Data to use ->
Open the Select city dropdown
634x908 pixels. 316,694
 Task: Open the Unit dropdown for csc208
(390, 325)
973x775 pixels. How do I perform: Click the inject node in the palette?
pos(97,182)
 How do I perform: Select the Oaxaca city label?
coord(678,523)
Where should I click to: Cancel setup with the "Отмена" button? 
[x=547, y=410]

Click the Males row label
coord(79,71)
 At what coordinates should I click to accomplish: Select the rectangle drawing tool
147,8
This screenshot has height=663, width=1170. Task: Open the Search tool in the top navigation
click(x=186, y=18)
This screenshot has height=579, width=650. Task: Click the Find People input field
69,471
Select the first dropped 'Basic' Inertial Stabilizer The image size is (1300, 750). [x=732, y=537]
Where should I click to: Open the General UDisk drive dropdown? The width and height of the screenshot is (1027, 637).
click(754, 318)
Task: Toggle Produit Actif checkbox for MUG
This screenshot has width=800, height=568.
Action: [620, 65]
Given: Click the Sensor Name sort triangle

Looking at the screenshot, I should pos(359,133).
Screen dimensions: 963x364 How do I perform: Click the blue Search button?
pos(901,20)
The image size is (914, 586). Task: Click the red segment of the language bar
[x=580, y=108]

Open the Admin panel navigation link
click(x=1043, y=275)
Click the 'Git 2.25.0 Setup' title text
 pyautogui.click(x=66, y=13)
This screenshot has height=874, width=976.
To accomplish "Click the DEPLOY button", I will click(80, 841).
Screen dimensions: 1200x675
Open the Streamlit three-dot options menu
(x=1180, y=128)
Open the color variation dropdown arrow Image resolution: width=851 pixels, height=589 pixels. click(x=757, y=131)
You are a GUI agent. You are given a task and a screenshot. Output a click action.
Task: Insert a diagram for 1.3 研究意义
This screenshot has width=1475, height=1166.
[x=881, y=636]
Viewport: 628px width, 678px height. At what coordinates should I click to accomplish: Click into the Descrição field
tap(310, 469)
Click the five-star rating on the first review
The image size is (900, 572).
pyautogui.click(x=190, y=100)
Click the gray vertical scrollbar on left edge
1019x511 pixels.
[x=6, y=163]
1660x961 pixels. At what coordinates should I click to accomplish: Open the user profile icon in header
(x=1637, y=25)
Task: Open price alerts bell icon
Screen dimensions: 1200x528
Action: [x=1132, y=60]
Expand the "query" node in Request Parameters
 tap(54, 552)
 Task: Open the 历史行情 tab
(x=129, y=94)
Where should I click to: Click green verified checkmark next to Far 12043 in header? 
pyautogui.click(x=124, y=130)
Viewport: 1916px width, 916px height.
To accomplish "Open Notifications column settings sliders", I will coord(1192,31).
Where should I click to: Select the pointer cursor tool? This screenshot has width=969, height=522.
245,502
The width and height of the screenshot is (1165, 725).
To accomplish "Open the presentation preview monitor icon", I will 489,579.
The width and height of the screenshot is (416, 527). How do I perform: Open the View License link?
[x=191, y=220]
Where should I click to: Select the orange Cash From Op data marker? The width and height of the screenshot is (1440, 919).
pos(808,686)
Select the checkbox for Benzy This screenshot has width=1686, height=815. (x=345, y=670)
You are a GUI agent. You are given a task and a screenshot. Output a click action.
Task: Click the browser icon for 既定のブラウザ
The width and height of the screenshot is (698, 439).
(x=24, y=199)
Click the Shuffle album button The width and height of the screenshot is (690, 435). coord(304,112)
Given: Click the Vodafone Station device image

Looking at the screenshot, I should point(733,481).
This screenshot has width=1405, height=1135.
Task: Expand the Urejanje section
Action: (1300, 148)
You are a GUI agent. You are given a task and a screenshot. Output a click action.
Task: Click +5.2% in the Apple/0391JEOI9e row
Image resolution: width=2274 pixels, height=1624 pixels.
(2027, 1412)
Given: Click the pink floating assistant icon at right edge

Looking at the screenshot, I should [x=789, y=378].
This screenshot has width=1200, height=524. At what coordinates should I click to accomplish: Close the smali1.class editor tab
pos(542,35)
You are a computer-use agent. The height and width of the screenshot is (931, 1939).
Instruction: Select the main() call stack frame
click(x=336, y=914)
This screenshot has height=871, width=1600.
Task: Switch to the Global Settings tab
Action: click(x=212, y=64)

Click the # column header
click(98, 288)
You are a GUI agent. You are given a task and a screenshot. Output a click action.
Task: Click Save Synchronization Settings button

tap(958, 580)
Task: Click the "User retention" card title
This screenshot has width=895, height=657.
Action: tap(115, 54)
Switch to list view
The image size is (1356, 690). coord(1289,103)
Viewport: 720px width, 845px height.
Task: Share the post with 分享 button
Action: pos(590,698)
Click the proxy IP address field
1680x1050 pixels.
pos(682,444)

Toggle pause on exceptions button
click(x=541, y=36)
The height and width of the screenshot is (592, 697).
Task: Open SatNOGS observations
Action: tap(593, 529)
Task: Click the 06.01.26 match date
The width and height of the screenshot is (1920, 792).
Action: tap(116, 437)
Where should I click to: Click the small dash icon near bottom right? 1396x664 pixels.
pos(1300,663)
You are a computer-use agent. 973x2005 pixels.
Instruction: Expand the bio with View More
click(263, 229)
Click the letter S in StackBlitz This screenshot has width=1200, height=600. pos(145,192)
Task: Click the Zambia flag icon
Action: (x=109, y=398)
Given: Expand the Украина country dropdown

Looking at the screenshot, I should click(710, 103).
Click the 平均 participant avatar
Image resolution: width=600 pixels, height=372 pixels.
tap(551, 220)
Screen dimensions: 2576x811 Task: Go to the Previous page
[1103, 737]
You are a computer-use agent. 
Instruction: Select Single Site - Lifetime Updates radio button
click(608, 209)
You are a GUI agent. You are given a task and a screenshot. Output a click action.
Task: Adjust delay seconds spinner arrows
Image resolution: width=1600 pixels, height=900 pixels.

About this task -> Reproduce verbatim only the segment of the listing bounded by the line containing "Task: Click +5.2% in the Apple/0391JEOI9e row" and the line containing "You are a computer-use agent. The", with both boundary lines included.

Output ->
Task: Click +5.2% in the Apple/0391JEOI9e row
Image resolution: width=2274 pixels, height=1624 pixels.
(2027, 1412)
Given: Click the pink floating assistant icon at right edge

Looking at the screenshot, I should [x=789, y=378].
This screenshot has width=1200, height=524. At what coordinates should I click to accomplish: Close the smali1.class editor tab
pos(542,35)
You are a computer-use agent. The height and width of the screenshot is (931, 1939).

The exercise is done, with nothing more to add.